A democracia à luz das eleições
Filomena Embaló
fembalo@gmail.com
28.06.2005
Seja qual for o resultado
desta eleição presidencial, desde já aparece uma questão que urge ser objecto
de profunda reflexão num futuro imediato, se é que se quer que a Guiné-Bissau
viva a sua aprendizagem democrática sem os sobressaltos que a têm avassalado
nestes últimos anos:
Que modelo de democracia será viável para a Guiné-Bissau?
Interessantes têm sido as
análises feitas sobre o processo eleitoral em curso, denunciando as anomalias
que, por sinal, em cada escrutínio vêm ao de cima: a motivação de candidatos
por interesses pessoais, a compra de votos por candidatos, a exploração de
sendas tribais para a angariação de votos, a não aceitação dos resultados
saídos das urnas, a transformação das eleições em licitações para o aluguer do
Palácio da República ou da Primatura, para citar as mais gritantes.
Levantou-se a questão da
credibilidade que poderá ter, perante a opinião nacional e internacional, um
vencedor que ganhe por ter pago o preço mais forte. Questionou-se quanto às
garantias que tal eleito possa dar para o combate à corrupção, que se tornou
numa instituição nacional, a única que funciona (e bem) no país.
Insistiu-se muito na
necessidade da transparência das eleições que se querem também livres e justas
e relevou-se a importância da presença de centenas de observadores
internacionais durante a fase do escrutínio, considerados os garantes dessa
transparência. Porém ninguém se questionou se se pode realmente considerar
transparente, livre e justo este processo eleitoral, na medida em que o
controle da transparência se limitou apenas ao processo de votação e contagem
de votos. O que dizer de todo o processo que está a montante da votação: a
campanha pré-eleitoral e eleitoral? Poderão ser consideradas também
transparentes, livres e justas eleições recheadas de irregularidades e actos
de corrupção por parte de certos candidatos, que todos são unânimes em
denunciar?
Constatou-se o forte peso
do voto étnico nos resultados desta primeira volta e denunciou-se por causa
disto mais uma manobra de captação de votos. Mas isto não seria já de esperar,
tendo em conta as características fundamentais da maioria da população
guineense? Como se pretende que vote uma população essencialmente rural, com
um índice de analfabetismo rondando os 80%, vivendo num quase ostracismo
cultural, em que as referências fundamentais são as do clã e em que o
desconhecido não inspira confiança por não se identificar nele valores comuns?

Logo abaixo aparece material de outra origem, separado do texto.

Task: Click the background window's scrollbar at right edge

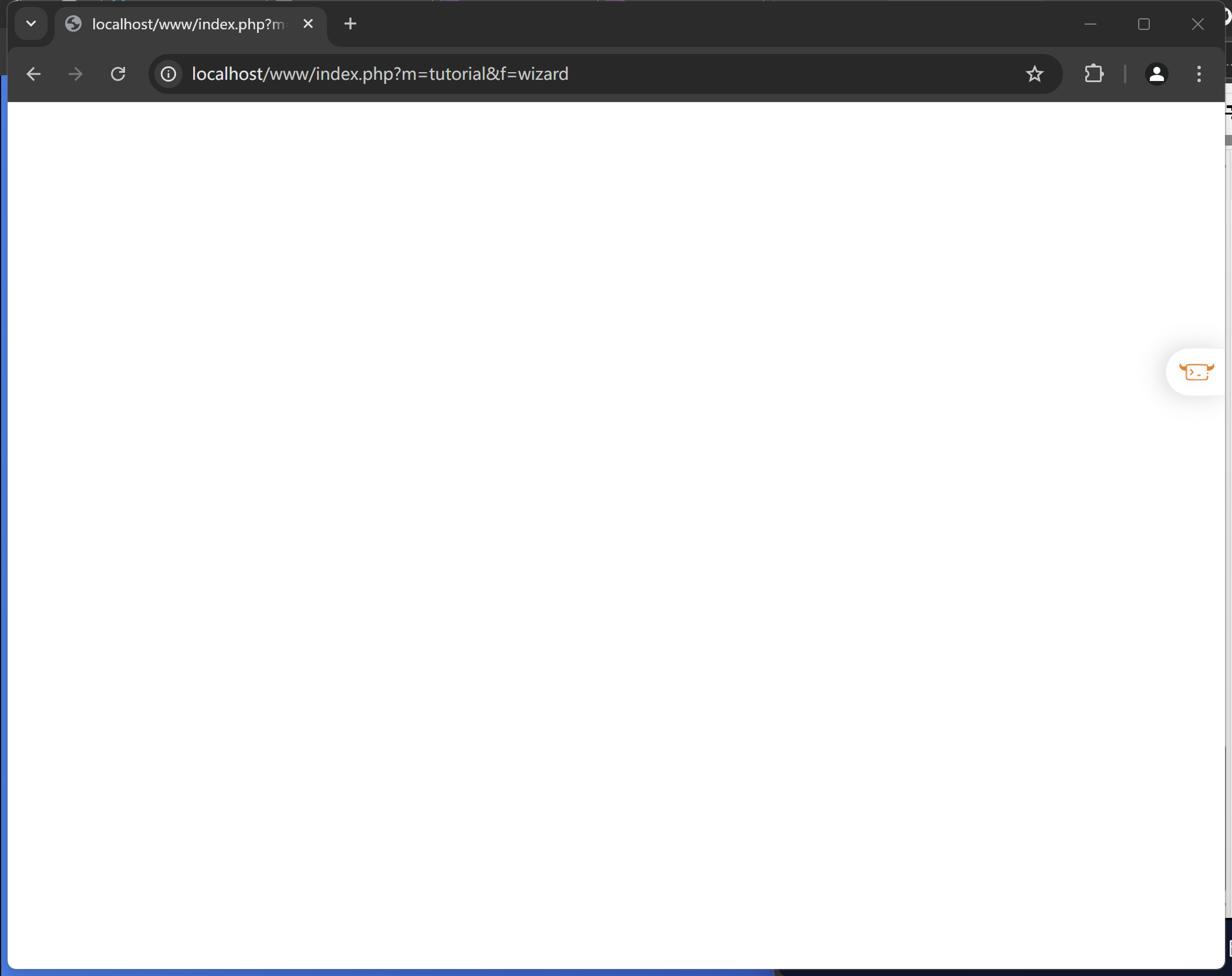Action: (x=1228, y=141)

Como fazer respeitar as regras do jogo desta democracia, quando ela se revela
alheia ao sistema de organização política e social da maioria da população que
vive e sobrevive à margem dos órgãos de soberania e poderes institucionais? Já
se pensou na facilidade que é para um candidato a compra de um voto étnico?

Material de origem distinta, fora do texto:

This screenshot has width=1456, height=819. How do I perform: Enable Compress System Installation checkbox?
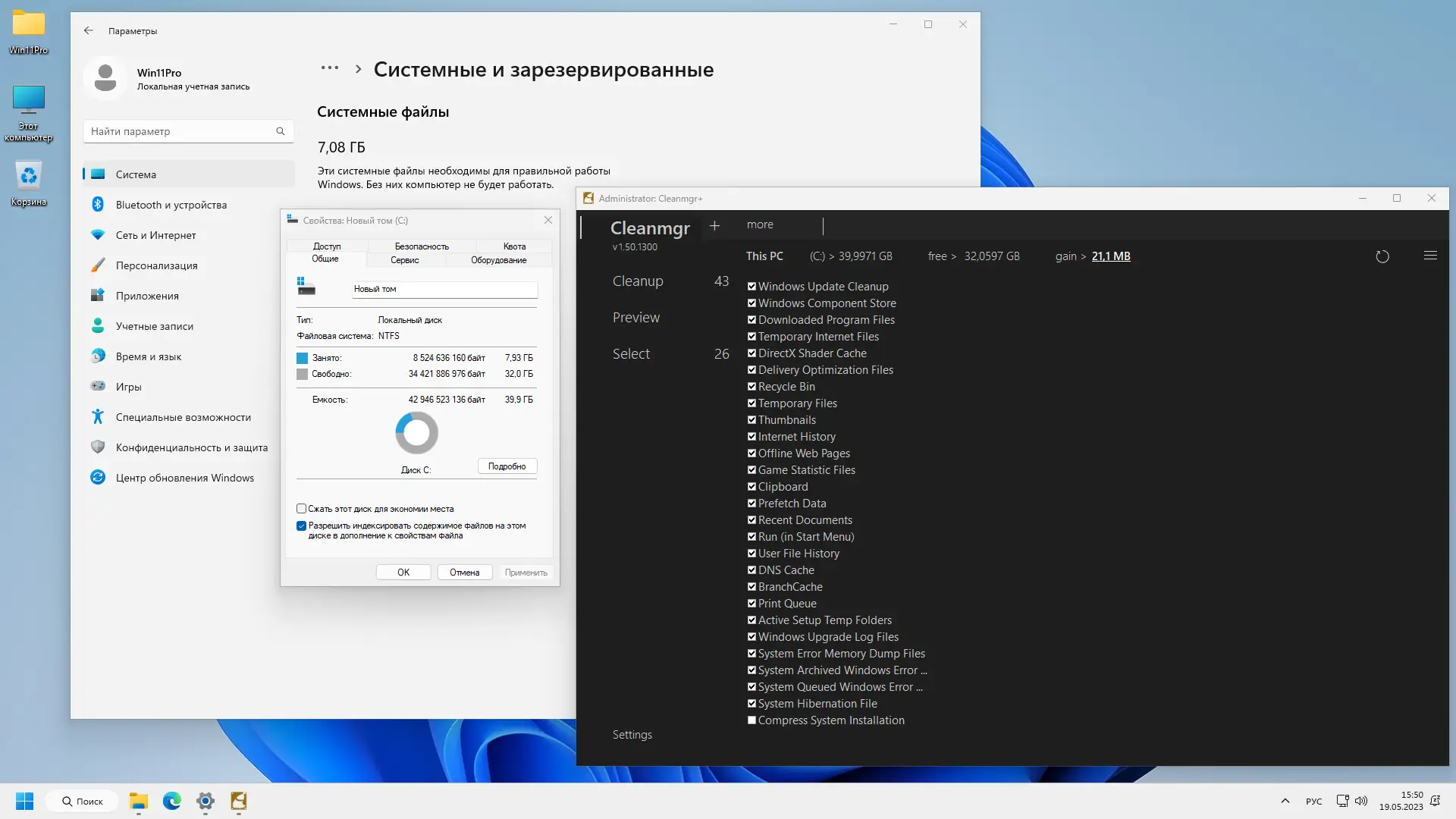click(752, 720)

Aliciando as cúpulas tem o voto do povo numa bandeja!
Alguém se referiu mesmo à
falta de maturidade política por parte do cidadão por pensar que este não vota
livremente segundo a sua consciência. De que maturidade política se fala? O
que é fazer política para o cidadão comum, que não tem o direito de se
projectar a longo prazo por ser a sua primeira (e, na maior parte dos casos,
única) preocupação quotidiana a luta pelo sustento alimentar dos seus? Não
será dotar-se de meios que lhe permitam alcançar esse sustento, mesmo que seja
pontualmente? E isso é falta de maturidade política? Não terá ele votado em
consciência de acordo com as suas aspirações imediatas? O que é o futuro da
nação para o cidadão que tem fome e vê os seus morrer por falta de assistência
médica? Unicamente uma noção abstracta!
Perante este estado de
coisas, pergunto:
O que é que está mal na
nossa sociedade?
Que sentido têm estes
processos eleitorais? São para dar boa consciência aos governantes e cativar a
comunidade internacional para continuar a dar ajudas? Uma coisa é certa, eles
põem a nu todas as aberrações e limitações da implantação do sistema
democrático ocidental no nosso país!
Não será já tempo de se
“desconfiar” da inadequação do modelo de democracia que se pretende instaurar
a prego e martelo e que é alheio à maioria da população guineense?
Não será já tempo de se dar
aos cidadãos os meios para se desenvolverem e serem eles mesmos a construir,
de baixo para cima, o seu próprio modelo de democracia de acordo com os seus
valores de referência, aqueles com os quais se identificam?
Ou será que vamos continuar
a inovar na “guineanização” da democracia ocidental?!